Непривычная неуверенность и робость охватили Альенору, когда она вступила в комнату, где сам воздух казался сумрачным и насыщенным суровой сосредоточенностью. Прежде она лишь один раз бывала в этом помещении — вскоре после приезда в Париж. Вечером Людовик не без гордости показывал ей дворец.
— Здесь, в этой комнате, я буду работать и заниматься делами, — пояснил он. — Мой отец — упокой, Господи, его душу! — долго болел и все государственные дела вершил в спальне, и врач или лекарь с пластырем могли остановить даже посланника императора. В результате во всем стала проявляться расхлябанность, нарушаться строгий порядок. У меня все будет по-другому. В эту комнату смогут входить только те, у кого есть неотложные дела.

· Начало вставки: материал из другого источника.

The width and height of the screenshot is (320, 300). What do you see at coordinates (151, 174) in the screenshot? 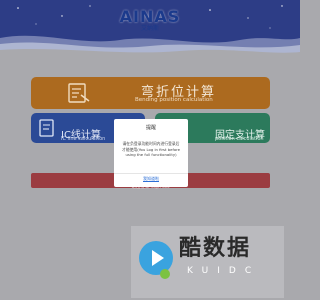
I see `dialog-divider` at bounding box center [151, 174].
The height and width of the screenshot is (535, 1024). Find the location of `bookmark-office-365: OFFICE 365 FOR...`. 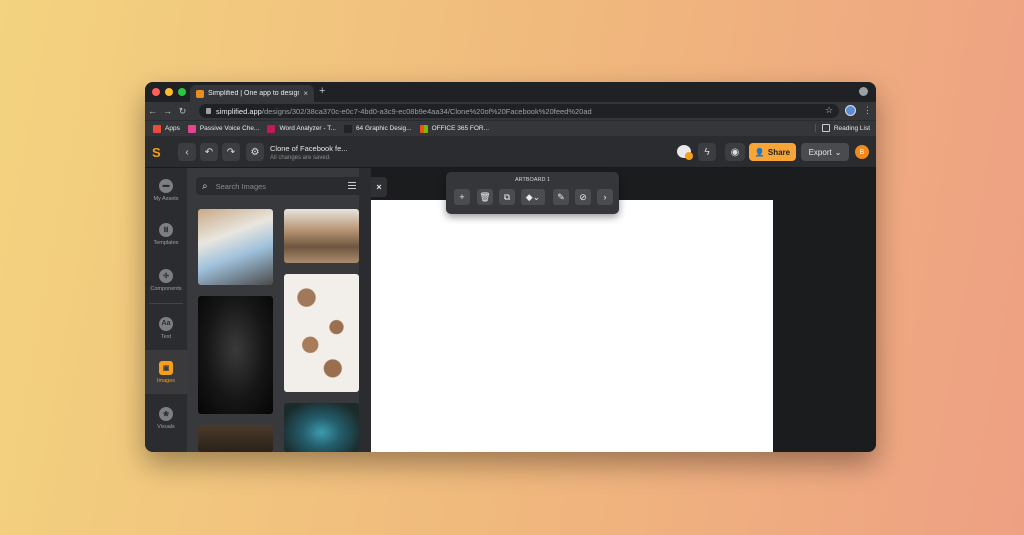

bookmark-office-365: OFFICE 365 FOR... is located at coordinates (454, 128).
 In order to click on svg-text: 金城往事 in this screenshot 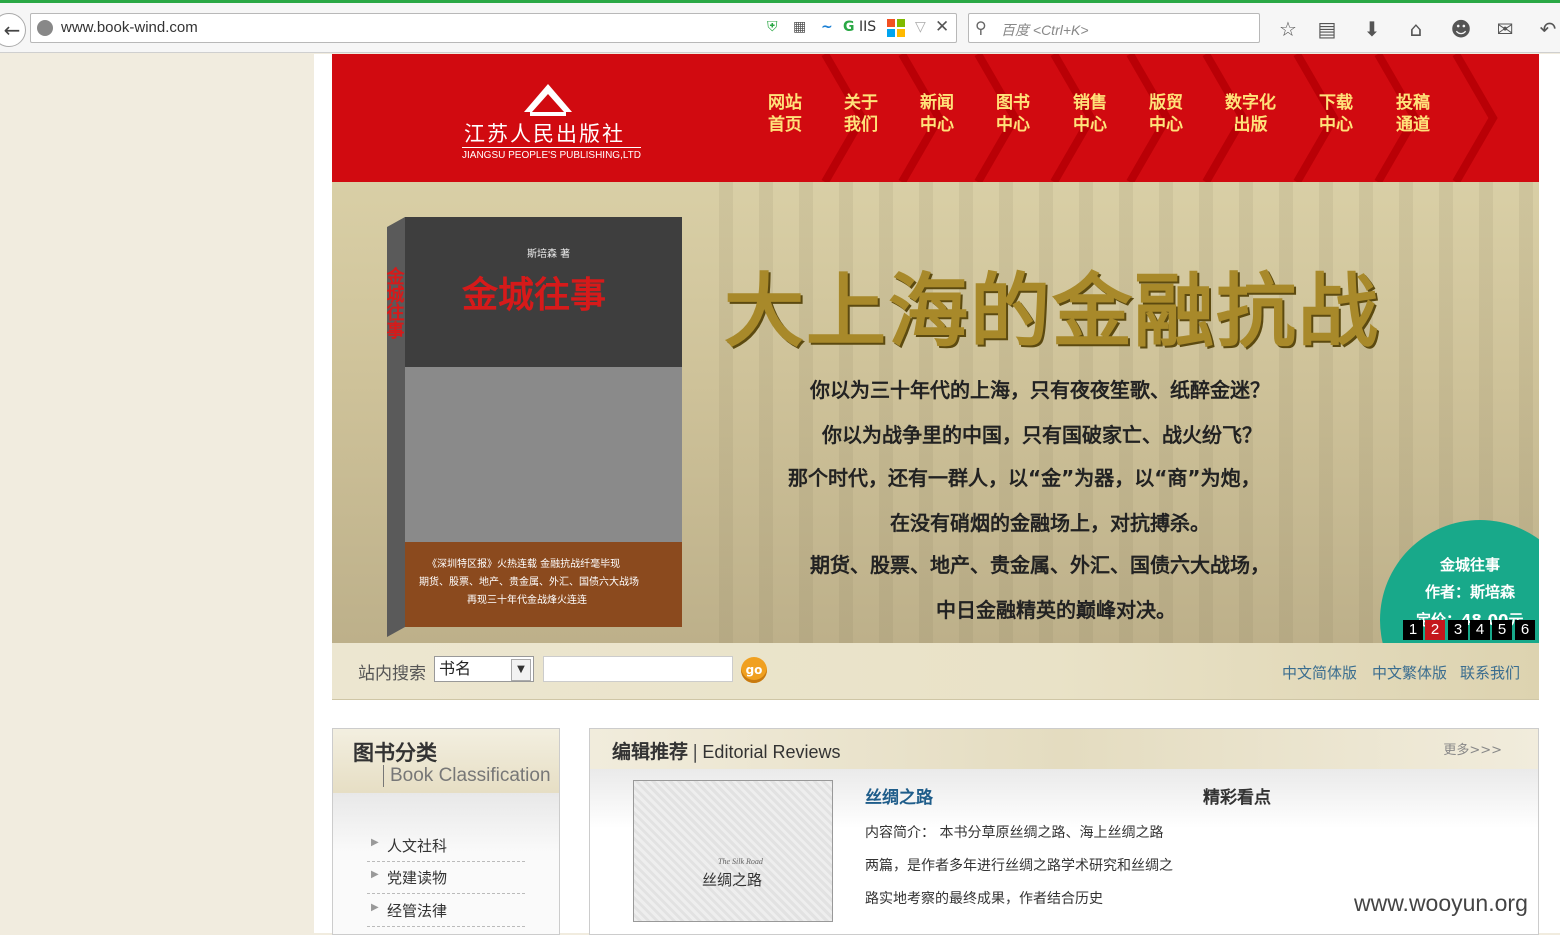, I will do `click(396, 303)`.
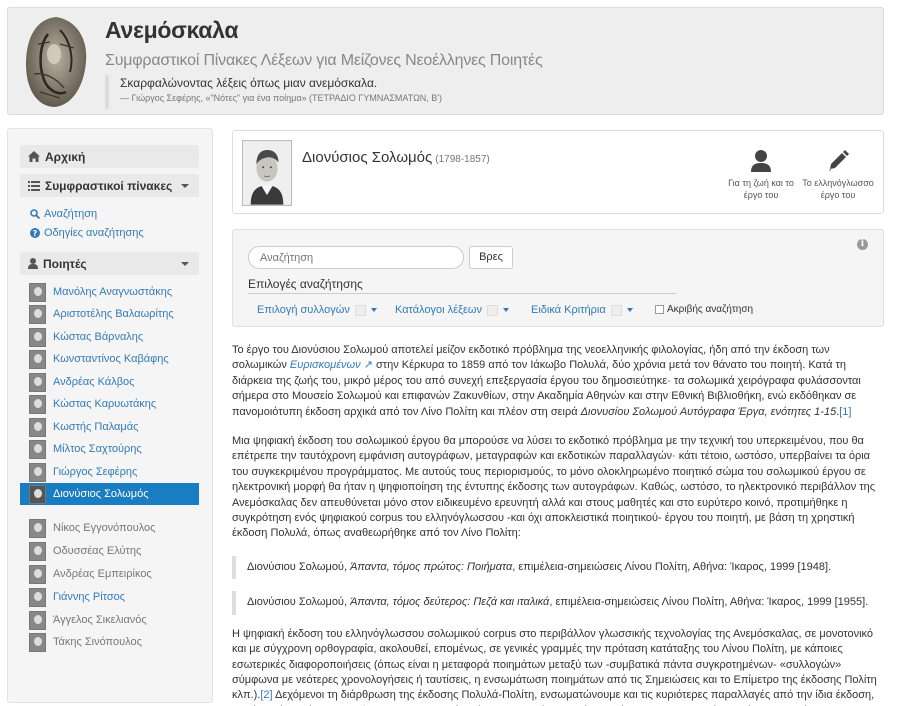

При этих словах Людовик взглядом предостерег Альенору, и она до сих пор не нарушала введенного им правила.
В Аквитании все было иначе. Еще до болезни ее отец — на склоне лет вспомнивший о собственных прегрешениях и планировавший покаянное паломничество в Кампостелью — довольно легко относился к своим обязанностям верховного владыки. Ему ничего не стоило решить какой-нибудь важный вопрос за те секунды, которые требуются, чтобы сесть на коня. В таких случаях он, стоя одной ногой на земле, а другую вставив в стремя, произносил: «Я принял решение…» И с раннего детства Альенора привыкла приходить к нему, когда ей хотелось. Даже во время официальных приемов он никогда не прогонял ее, если она вдруг входила в зал, а сажал к себе на колени и говорил:
— А теперь, ангел мой, сиди тихо, слушай и наблюдай. Это та же игра…
В комнате, куда вошла Альенора, было три стола: два поменьше — возле двери, за которыми сидели наиболее доверенные писари, — и один большой на дальнем конце помещения, где расположились Людовик VII и Одо. Возле стола у стены — открытый шкаф со множеством свернутых в рулоны карт. На полках под окном пергаментная бумага, запасы чернил, тонкого просеянного песка, сургуча и свечей. В комнате, расположенной в толстой крепостной стене, было всегда холодно, а потому в камине постоянно горел огонь. Рядом с камином на табурете сидел совсем юный паж, в обязанности которого входило при необходимости подкладывать — как можно тише — в огонь поленья.